Saved entries:

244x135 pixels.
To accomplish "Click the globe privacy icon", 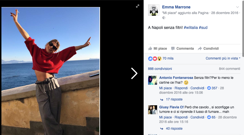I will pyautogui.click(x=164, y=18).
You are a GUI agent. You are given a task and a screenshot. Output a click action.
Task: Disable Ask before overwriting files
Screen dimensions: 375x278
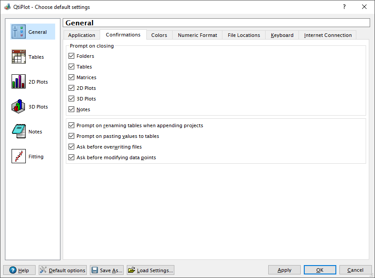point(72,147)
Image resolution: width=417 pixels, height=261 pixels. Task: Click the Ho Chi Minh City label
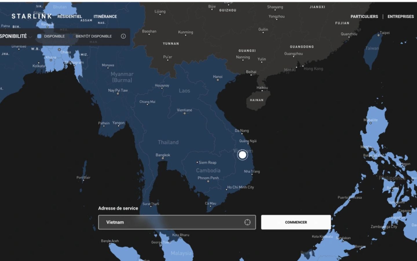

**Required action:** Once a line of the records is found to contain "pixels", copy it out.

**Response area:**
244x135 pixels.
Image resolution: width=417 pixels, height=261 pixels. Task: Click the Ho Chi Minh City label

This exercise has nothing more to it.